## Task objective
Change "Open" to "Select" in the part of the material that opens with the line containing "Open the Twitter bird icon" and runs through the end of the material, keeping everything else the same. Leave the pictures out.

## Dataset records
####################

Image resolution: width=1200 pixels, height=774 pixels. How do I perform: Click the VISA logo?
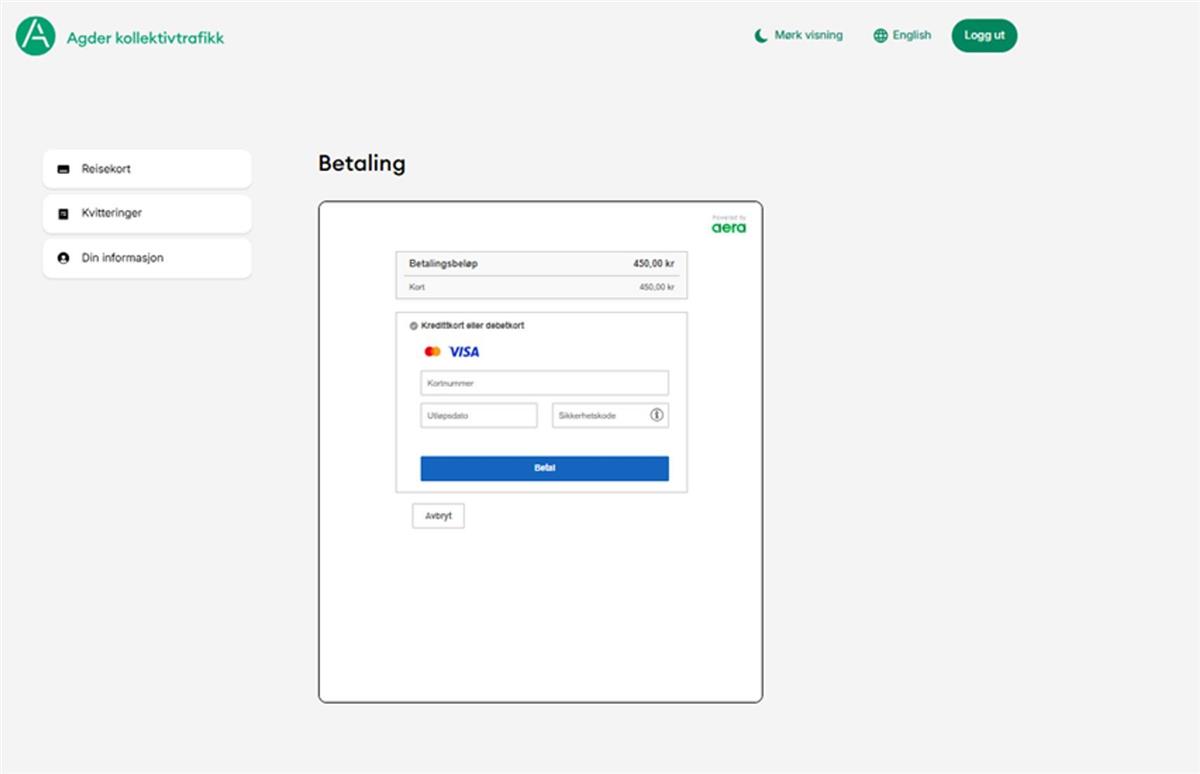pyautogui.click(x=464, y=352)
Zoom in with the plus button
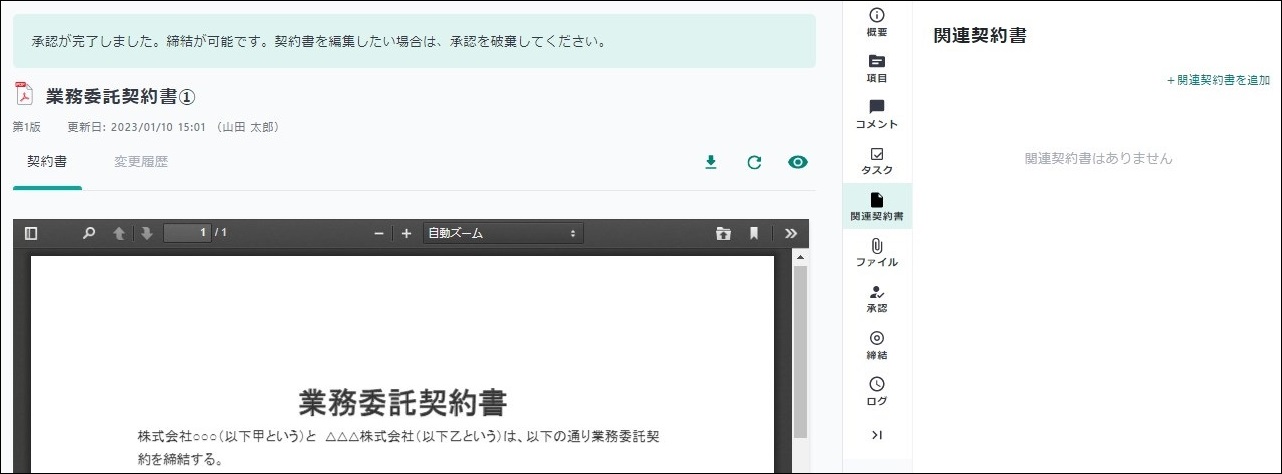This screenshot has height=474, width=1282. pos(406,233)
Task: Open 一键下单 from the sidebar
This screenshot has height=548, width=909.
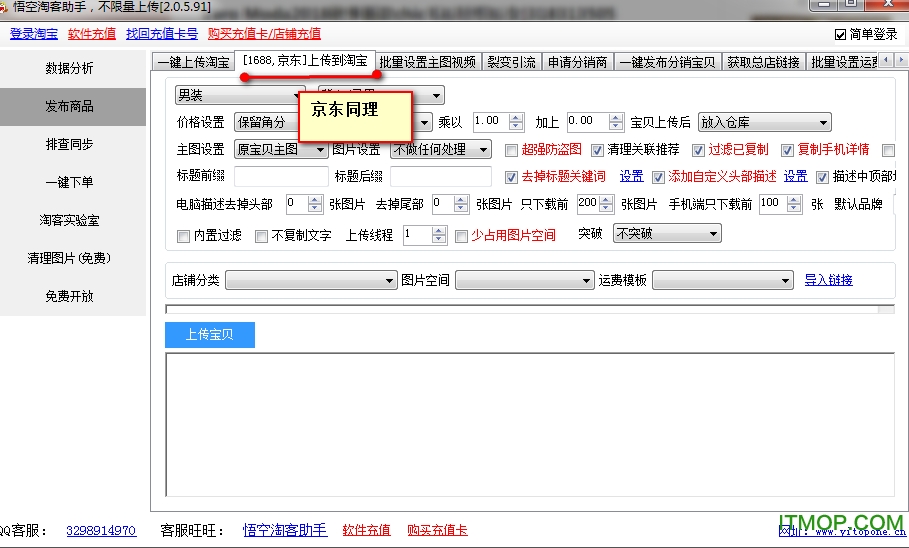Action: point(70,182)

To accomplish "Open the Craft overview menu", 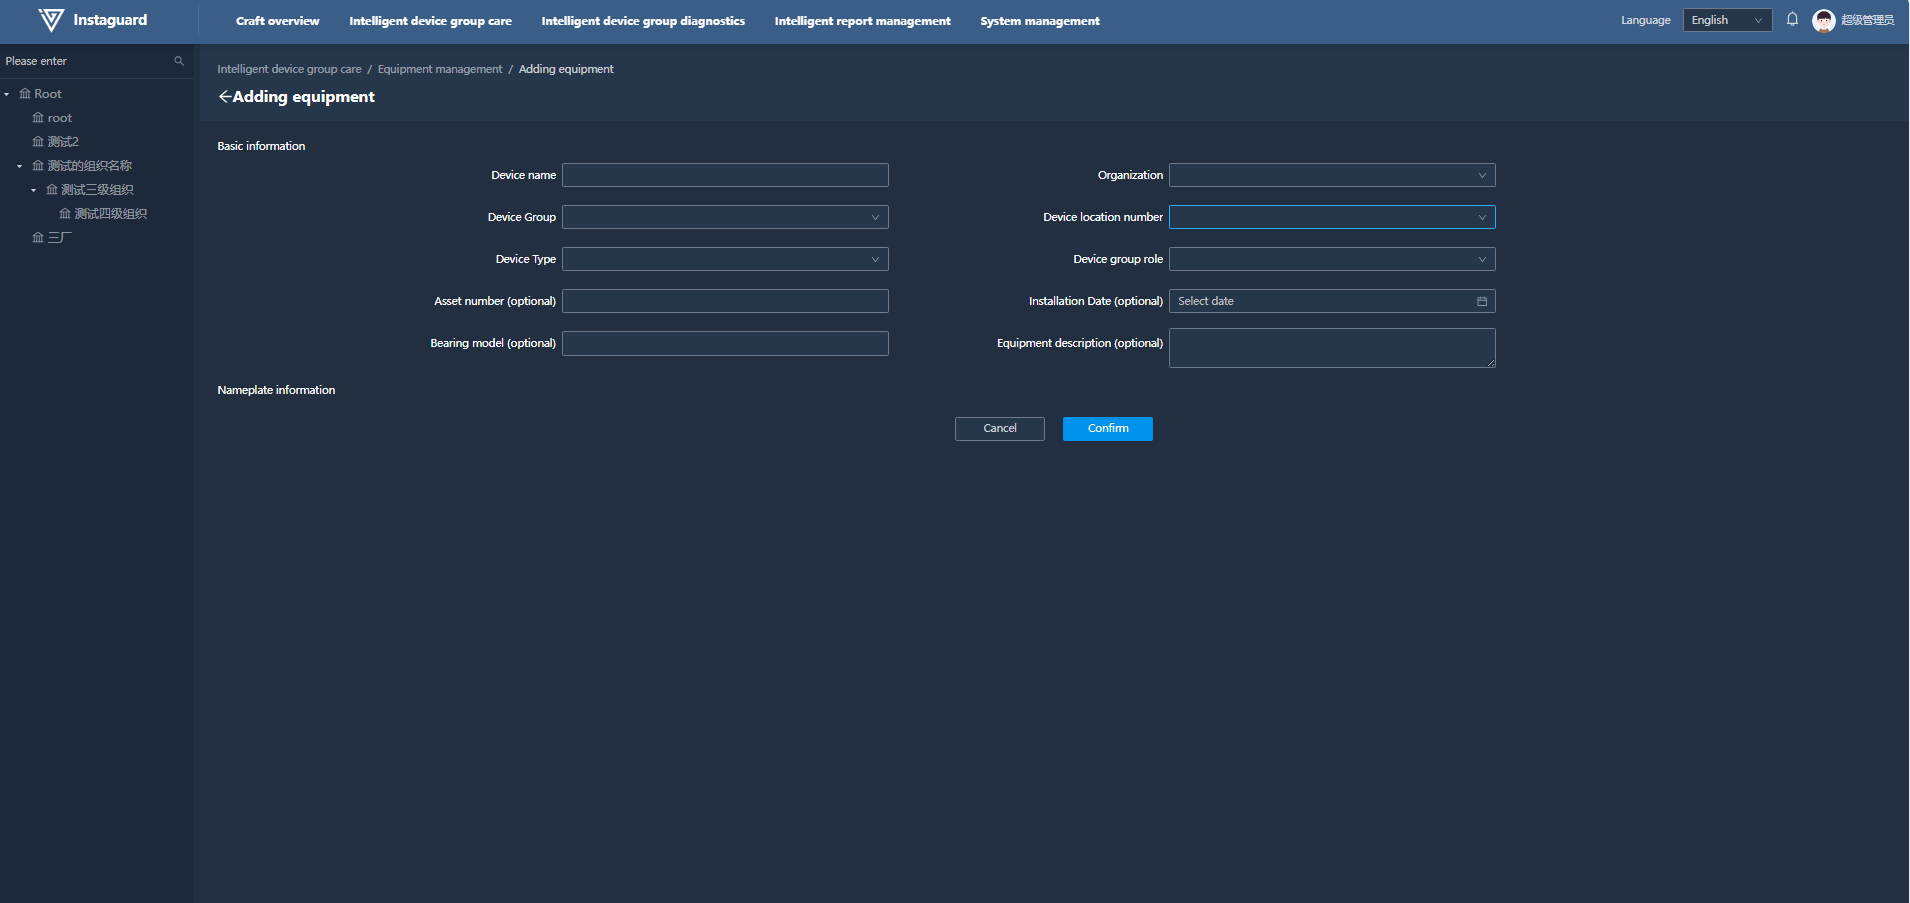I will coord(277,21).
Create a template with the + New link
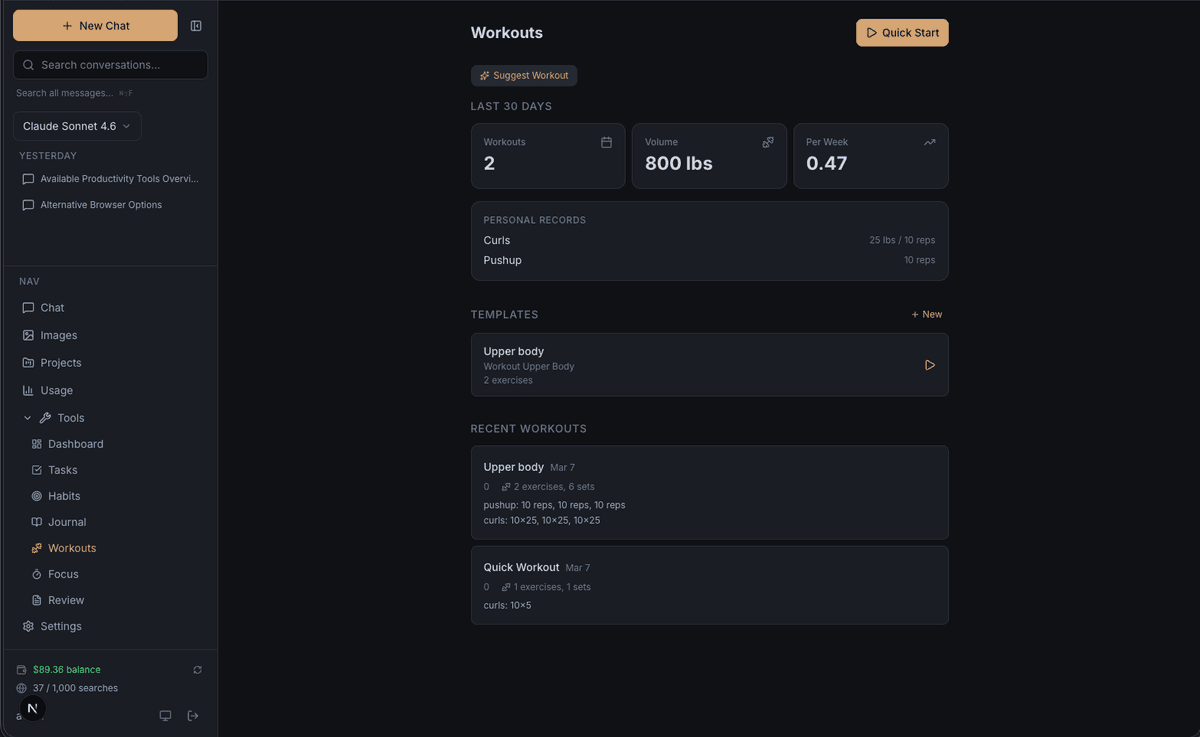 coord(926,314)
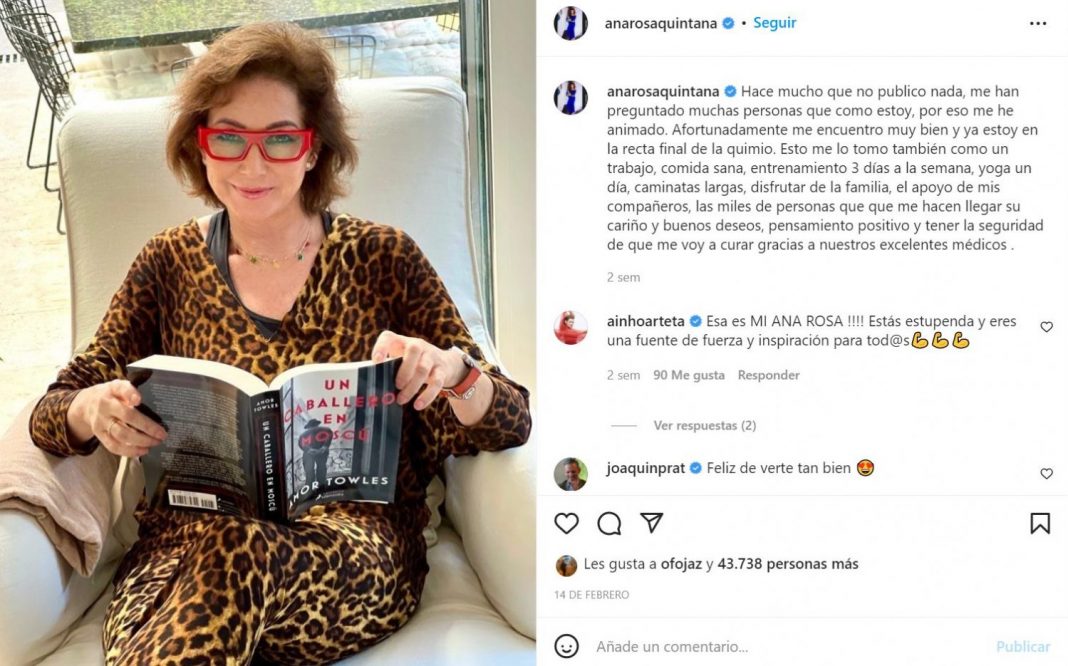Open the 90 Me gusta likes count
Viewport: 1068px width, 666px height.
point(689,375)
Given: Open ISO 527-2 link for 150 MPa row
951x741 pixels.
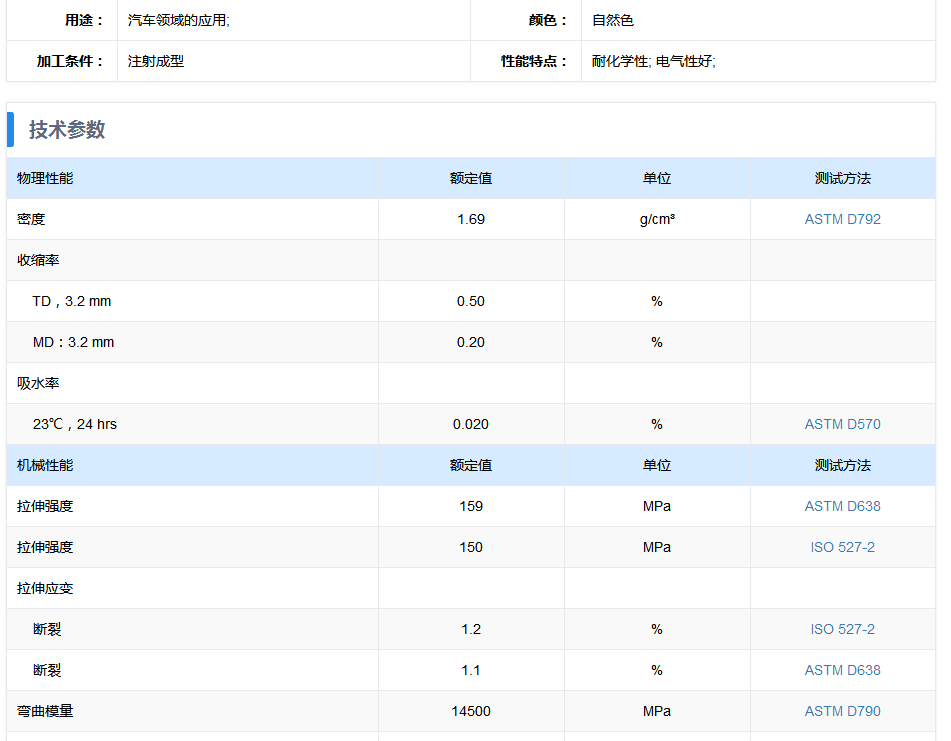Looking at the screenshot, I should coord(842,548).
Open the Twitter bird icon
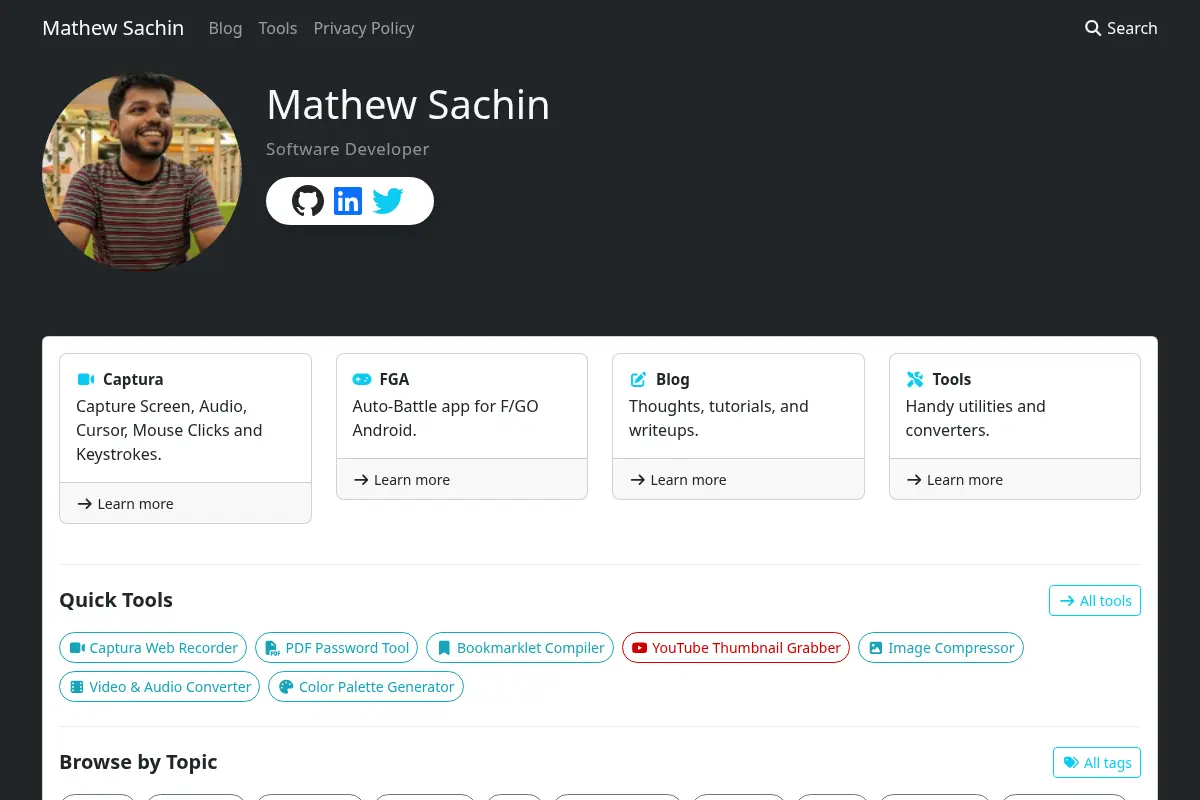Image resolution: width=1200 pixels, height=800 pixels. click(388, 201)
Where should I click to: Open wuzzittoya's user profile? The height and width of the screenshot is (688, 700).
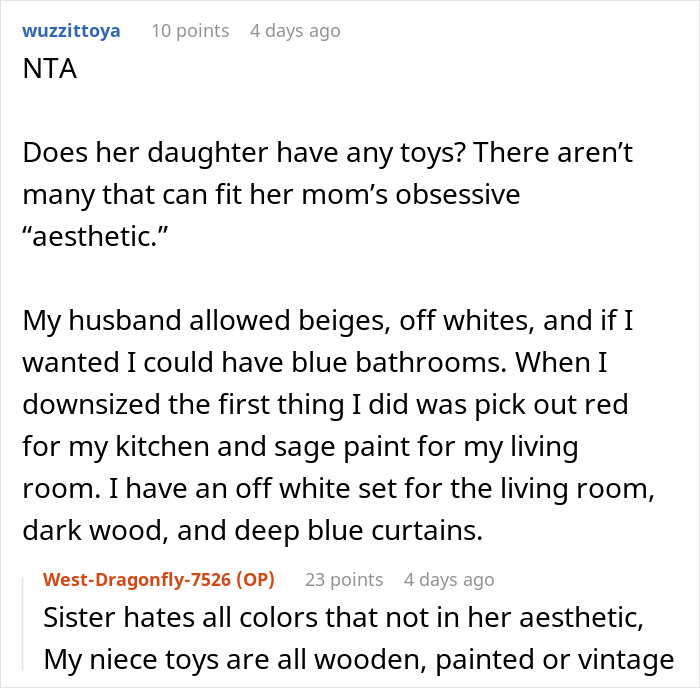(x=70, y=31)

####################

## Exercise result
Select the Twitter bird icon
Image resolution: width=1200 pixels, height=800 pixels. click(388, 201)
Where should I click to: Select wuzzittoya's user profile? The height and width of the screenshot is (688, 700).
(x=70, y=31)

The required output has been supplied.